Most of us are people of repetition, habits ingrained over the years.  Let’s face it, it works…for the time being.  We often suffer from narrowness of vision, shrinking horizons, and…well…boredom.  We could all use an attitude adjustment.  Let's be prepared to adapt, adopt and ad lib.

5 comments:

  1. Bob, I am first time visitor to your site and two years post-diagnosis (if we discount the months spent in denial). Thank you for your thoughtful, articulate postings. They challenge and inspire me to think more deeply about what this journey means to me and those who love me. Oh dear, so many first person pronouns....

    ReplyDelete
  2. I know it has been a long time and no reply but I could not pass this by. You are so on the mark today, Bob. At the moment I am fighting hard just to make it day to day though I am walking well...my mind scares me at times. I have always been a free spirit and there are fewer and fewer places for us anymore.....love ya though, Pokie

    ReplyDelete
  3. Another great post Bob. PD is not easy..... Please keep on writing.....
    Brenda

    ReplyDelete
  4. We are new to Parkinson's just being diagnosed in May 2012. Your column was refreshing. Thank you

    ReplyDelete
  5. I have a friend who has PD and she is the type who throws herself wholeheartedly into any endeavor she starts. She was teacher of the year in our district about 4 years ago and then was sort of forced to retire the next year by a young principal who didn't understand the PD diagnosis.

    This lady didn't let this stop her. She started tutoring at other schools that had principals who remembered her as an outstanding teacher and who were mature enough to look past the visible symptoms. So this lady read everything written about PD and tried all the things she was reading about. She is now the first PD patient to be president of the local support group.
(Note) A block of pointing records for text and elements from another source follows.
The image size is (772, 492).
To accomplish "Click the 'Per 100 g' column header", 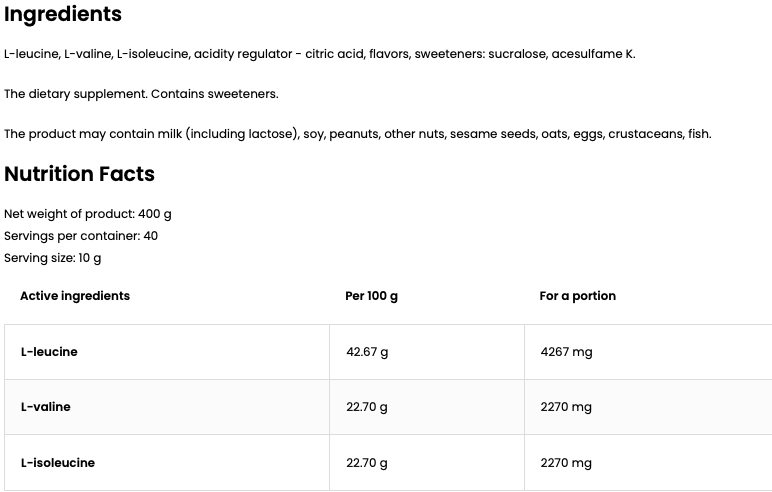I will click(x=371, y=296).
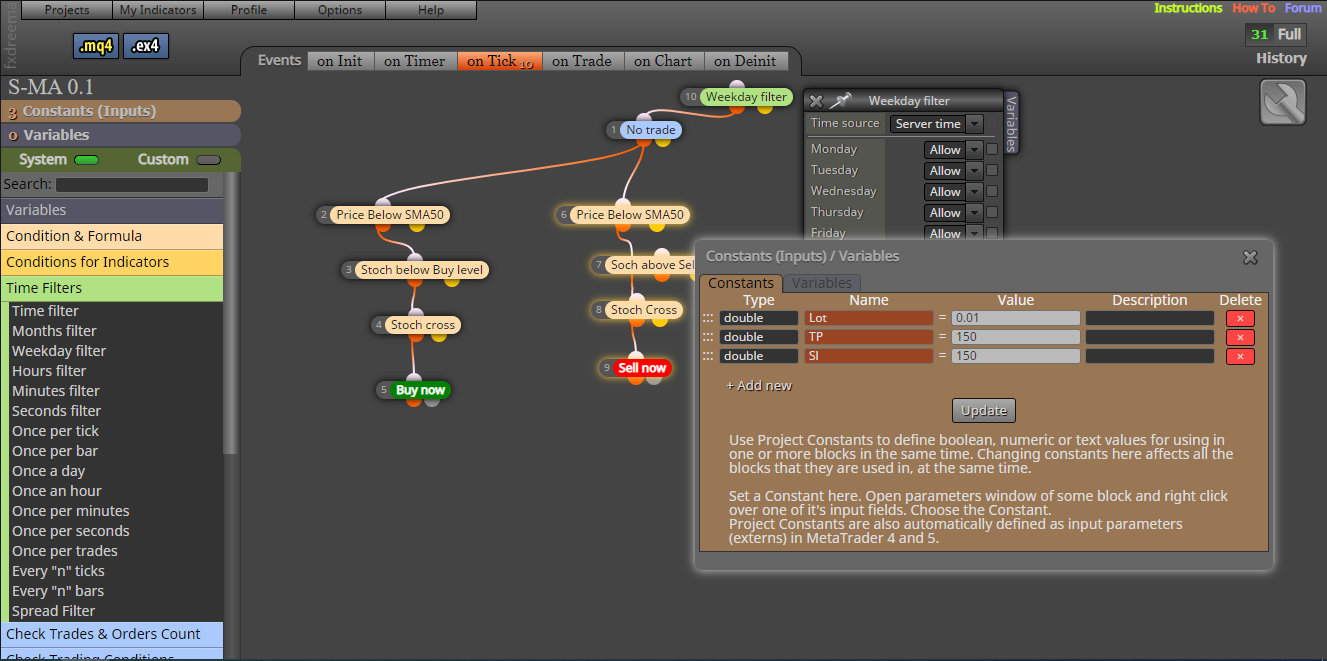Delete the Sl constant row
This screenshot has width=1327, height=661.
[x=1240, y=356]
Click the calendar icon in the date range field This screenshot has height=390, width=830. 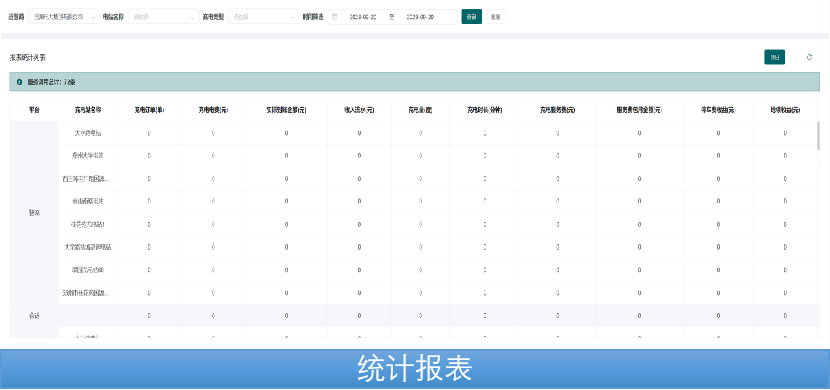coord(335,17)
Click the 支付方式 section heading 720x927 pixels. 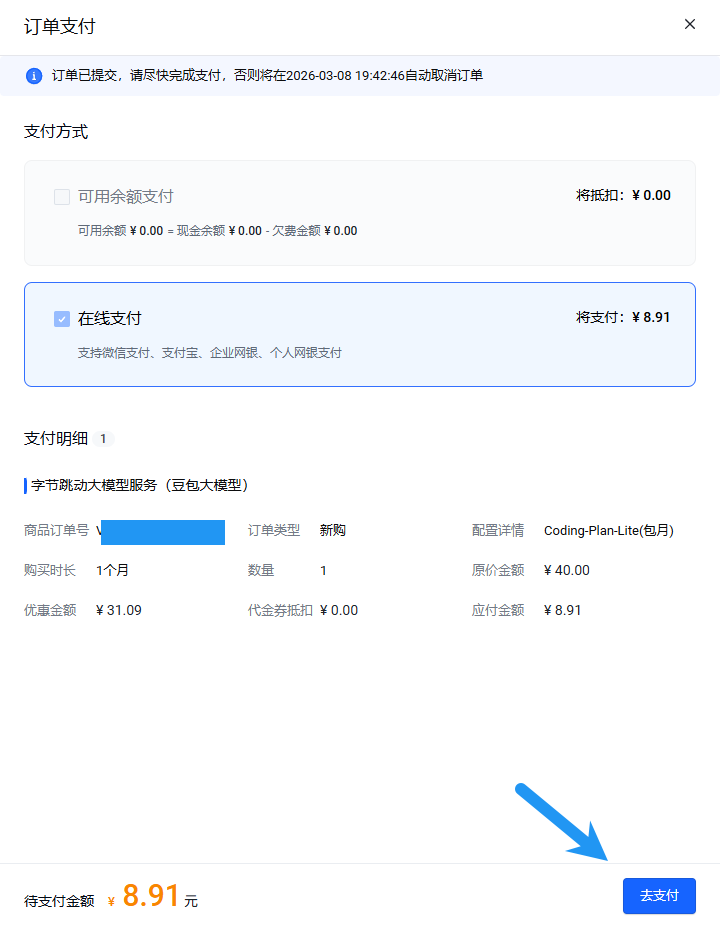pyautogui.click(x=56, y=132)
    But I divert - about a year ago she was on vacation up north and went to a professional baseball game. Her tickets seated her next to a very nice young lady who happened to be a PD doctor at a major hospital. She noticed the symptoms in my friend and they bonded. One thing she said was that no medicines, or other therapy would do as much good as just riding a stationery bike. So my friend went home and started riding, and she has felt so much better and her PD has not progressed as fast as it was moving. So she adapted, adopted and ad libbed and seems to have found what works for her - all from a chance meeting at a ballgame.